Huysuzluk Krizleriyle Başa Çıkma Taktikleri
- Kendi duygularınızı kontrol altında tutmaya çalışın. Çocuğunuz nöbet geçirirken tüm kontrolünü kaybettiği için, ona bağırmak hiçbir etki göstermez. Tam tersine gerilim daha da artar. O sırada kendinizi sakin kalabilmek için zorlayın.
- Sakin ve yumuşak bir ses tonuyla konuşun. Öyle hissetmiyor bile olsanız sakin bir şekilde konuşursanız, çocuğunuz sizin kontrollü olduğunuzu, onunla baş edebileceğinizi ve onu cezalandırmayacağınızı anlar ve güven duygusuyla sakinleşebilir.
- Sağlıklı bakış açınızı kaybetmeyin. Nöbetler nedeniyle kendinizi tükenmiş hissedebilirsiniz. Ancak bunun normal gelişimsel bir basamak olduğunu ve geçici olduğunu kendinize hatırlatın. Tüm çocuklar zaman zaman huysuzluk nöbeti geçirir, yalnızca sizinki değil.

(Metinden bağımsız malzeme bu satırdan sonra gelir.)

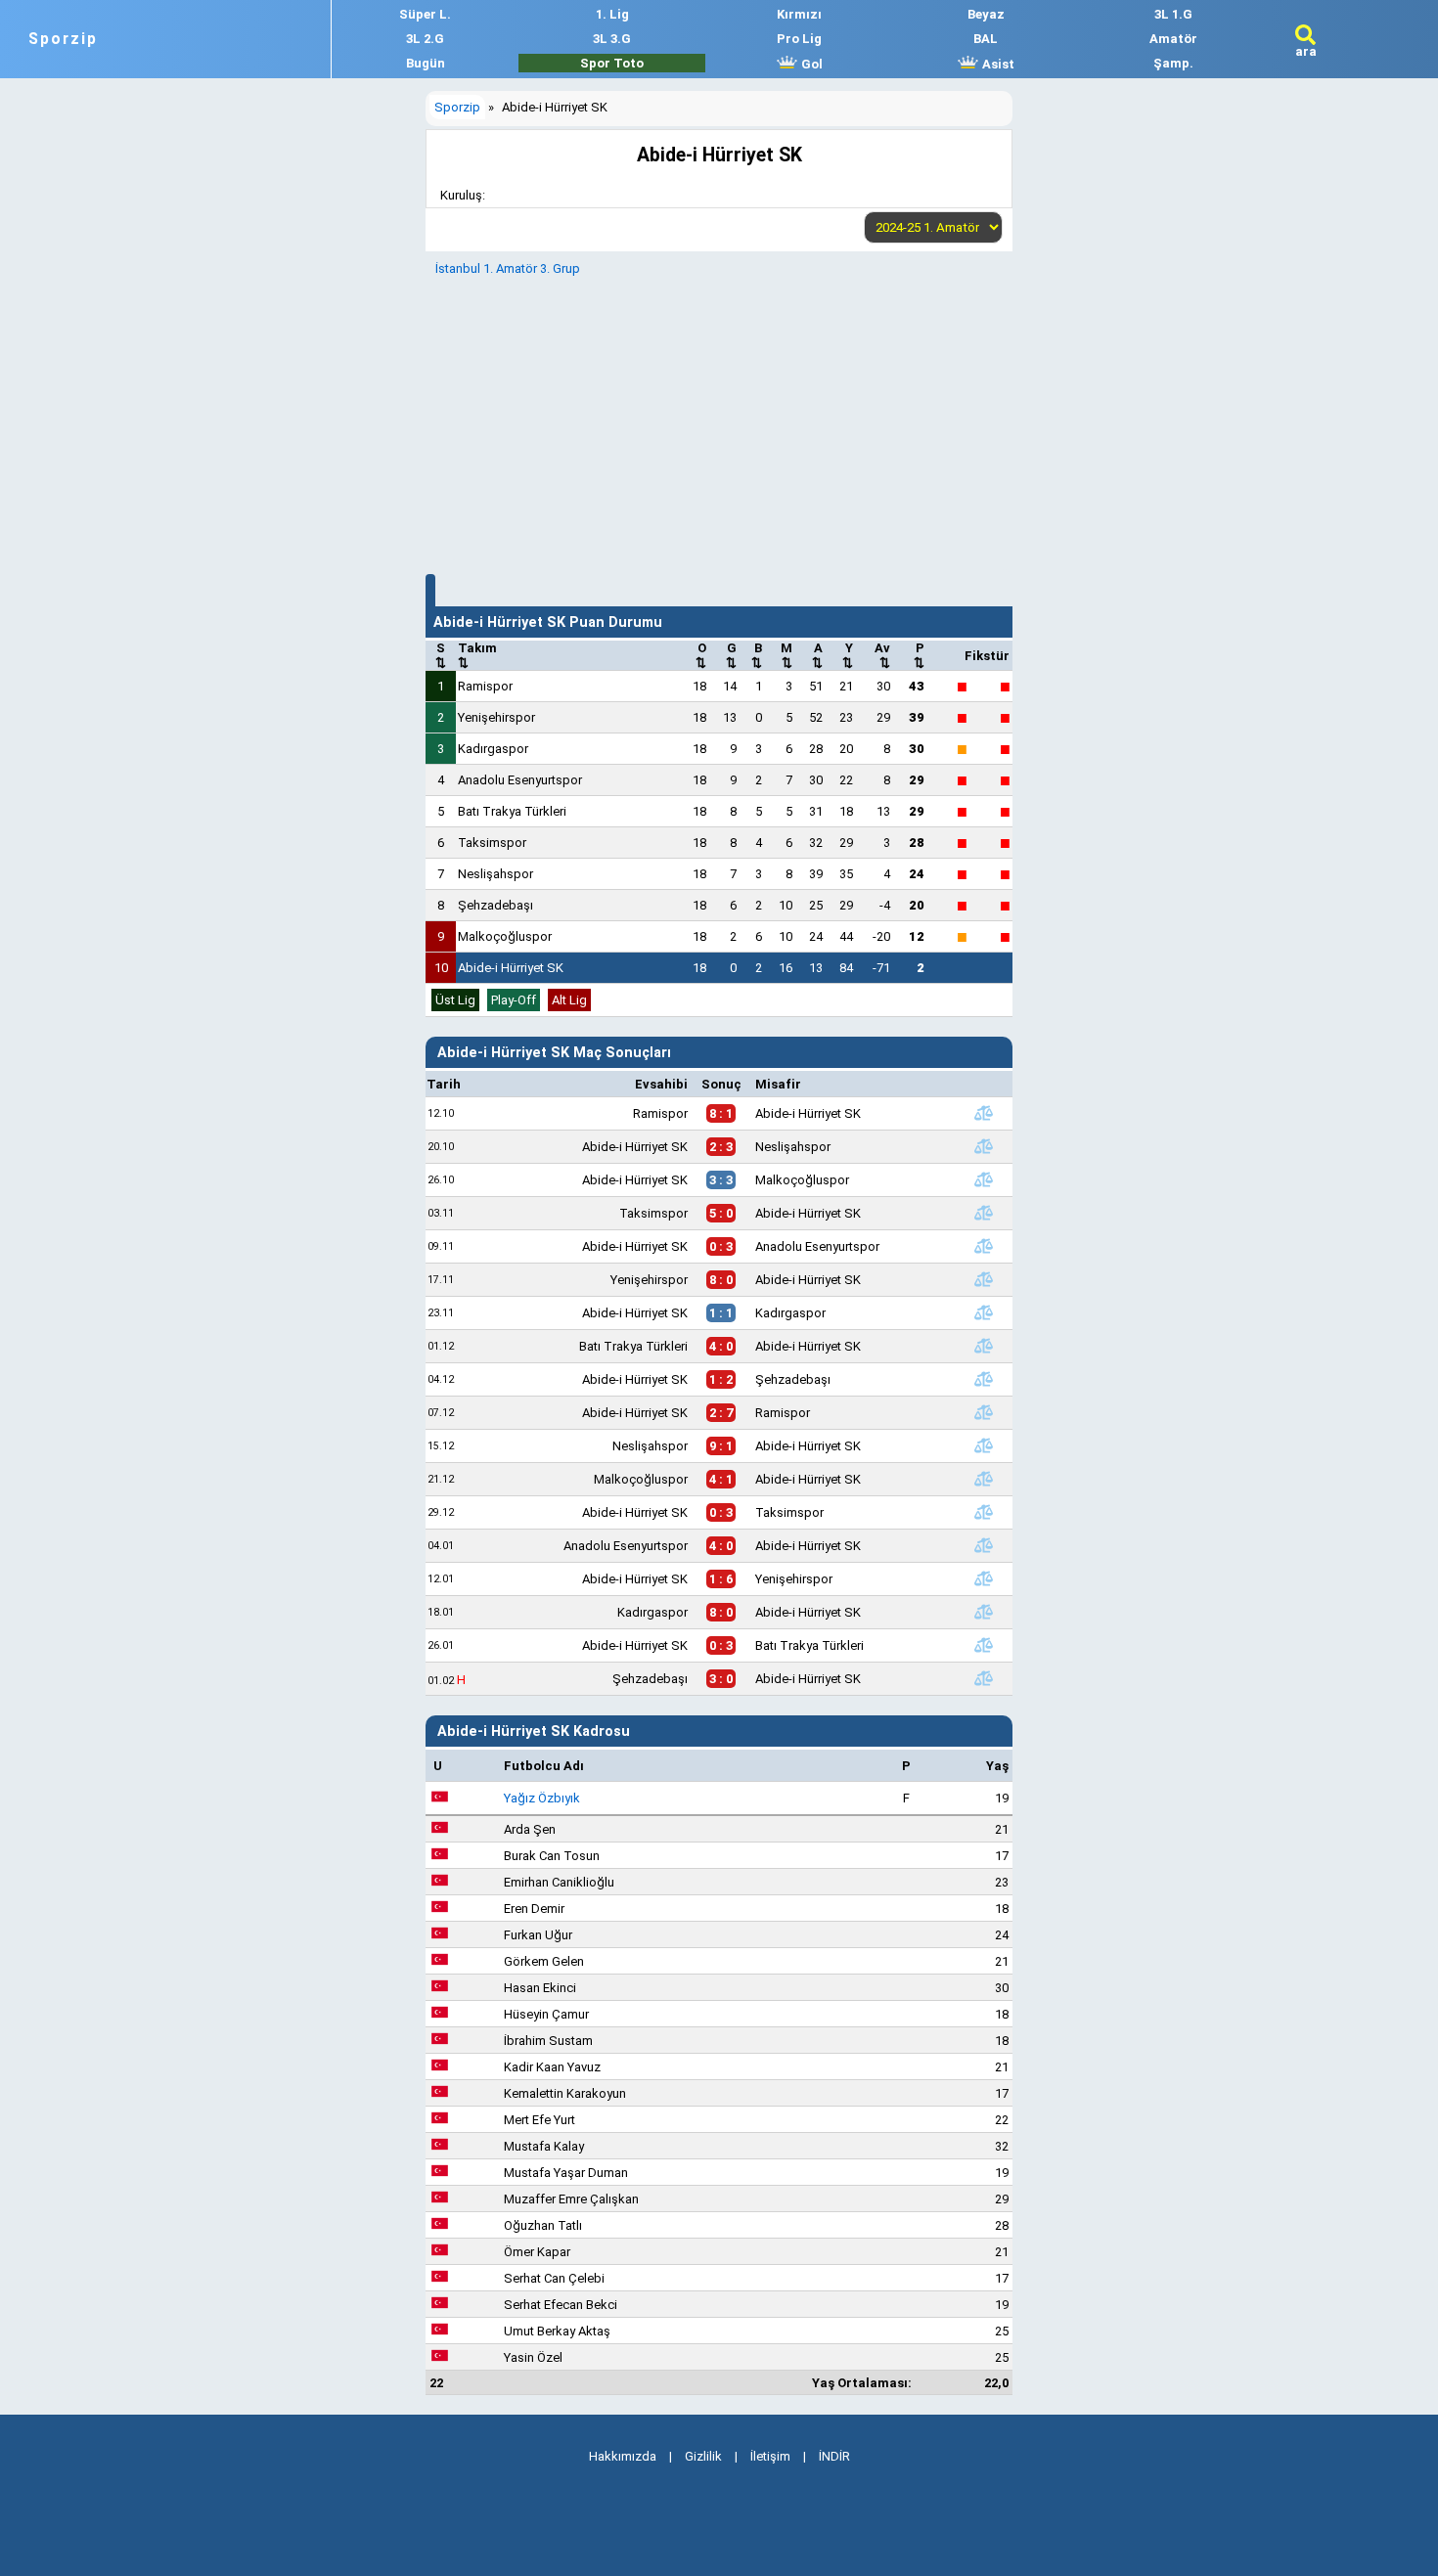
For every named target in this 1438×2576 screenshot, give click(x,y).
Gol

- Utanmayın. Huysuzluk nöbetleri, alışveriş merkezi gibi halka açık yerlerde olduğunda ebeveynler için çok utanç verici olabilir. Çevredeki insanların çoğunun yargılayıcı değil, sempati ile baktığına emin olabilirsiniz.
- Dikkatini başka bir yöne çekin. Huysuzluk nöbeti yaşamaya başladığı sırada çocuğun dikkatini başka bir yöne çekmek çoğu zaman çok işe yarar. Sevdiği bir oyuncak, çizgi film veya aktivite bunun için birebirdir.
- Pes etmeyin. Eğer çocuğunuz “hayır” dediğiniz bir şeyi elde etmek için bağırıp çağırıyorsa, nöbet ne kadar sert olursa olsun, kararınızdan vazgeçip ona istediğini vermeyin. Bu yolla ona sadece, çok bağırıp çağırdığında istediğini elde edebileceğini öğretmiş olursunuz.
- Hafif nöbetlerde öncelikle görmezden gelmeye çalışın. Yaptığınız işi yapmaya devam etmek çoğu zaman kötü davranışın bitmesine yardımcı olabilir. Bazı çocuklar tamamen görmemezlikten gelindiklerinde öfkelenebilirler. Bu durumda, “eğer düzgün bir şekilde sormazsan ya da ağlamayı kesmezsen seni dinlemeyeceğim” tarzında bir uyarıda bulunabilirsiniz. Görmezden gelme için bir zaman sınırı koymakta fayda var. Küçük çocuklarda 5 dakikadan fazla olmamalıdır. “Tamam, şimdi durman gerekiyor” ya da 10’a kadar sayacağım ve 10 dediğimde susman gerekiyor” diyebilirsiniz. Eğer gerçekten çocuğunuz kontrolünü geri kazanırsa onu kucaklayın ve bolca övgüde bulunun. Çocuğunuzdan ne beklediğinizi ona söyleyin. Örn; “ben yemek yaparken senin de burada oyuncaklarınla oynamanı istiyorum” veya “ben alışveriş yaparken sen bana yardım edebilirsin” gibi.
- Büyük nöbetlerde çocuğunuzun kendisine, size veya başka birine zarar vermesini önlemek için onu sıkı bir şekilde kucaklamak, sarmak gerekir. Bunu yaparken sebebini mutlaka kısa bir şekilde açıklayın.
Günün sonunda…
- İyi zamanlara odaklanın. Çocuğunuzla birlikte paylaştığınız mutlu anları dile getirin. Çatışmalar ve öfke nöbetlerine dikkat çekmeyin, sıkıntıları daha fazla uzatmayın.
- Birlikte oynayın. Gün içinde bir nöbet geçirmiş bile olsa, sakinleşmesini takip eden saatlerde birlikte rahatlayabilmek için oyun oynayın, keyifli faaliyetler yapın.
- Uykudan önce ona hikâye okuyun. Çocuğunuzun bellek süresi çok kısadır; gün içinde yaşadığınız tüm zor anları yatmak vakti geldiğinde çoktan unutmuş olur. Uyku öncesi birlikte kitap okumak keyifli bir paylaşımla ve hoş bir duyguyla günü bitirmeye yardımcı olur.
- Eğer ayrı değilseniz, eşinizle paylaşın. Günün her saatini çocuğunuzla güzel geçirmiş gibi davranmanıza gerek yok. Duygularınıza biriyle paylaşmak kendinizi daha iyi hissettirebilir.